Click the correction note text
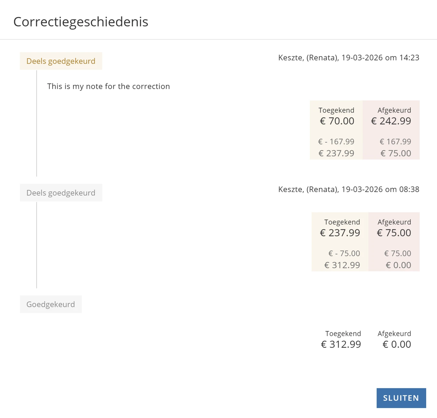Screen dimensions: 437x418 tap(108, 86)
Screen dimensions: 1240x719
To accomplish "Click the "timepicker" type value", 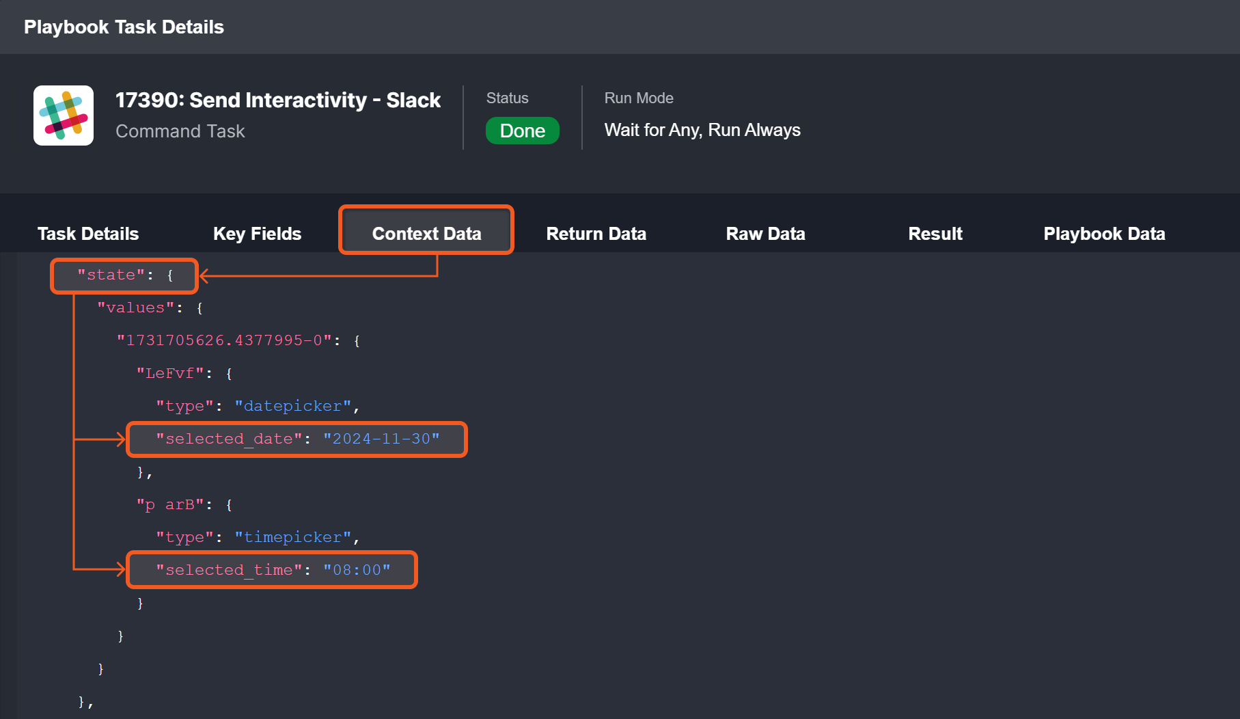I will point(293,537).
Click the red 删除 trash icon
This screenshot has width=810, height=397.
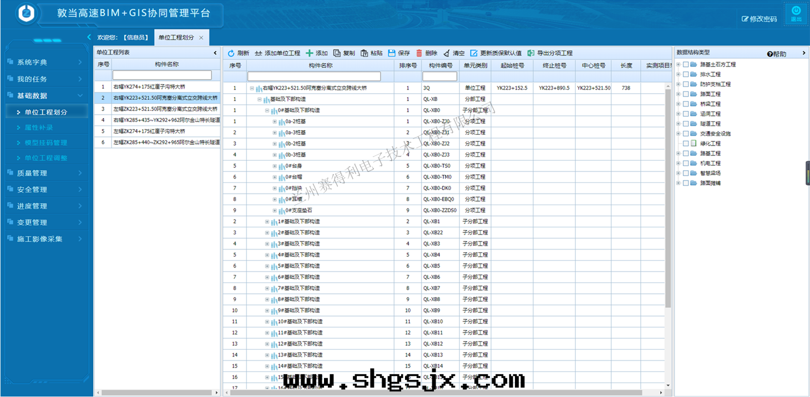419,53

.....

» YOUR GOAL: Rewrite the data from the line containing "Click the red 删除 trash icon" through the end, replacing "trash icon" with "bin icon" and keeping everything else the same. Leave out the pictures.

» FINISHED ANSWER:
Click the red 删除 bin icon
This screenshot has width=810, height=397.
419,53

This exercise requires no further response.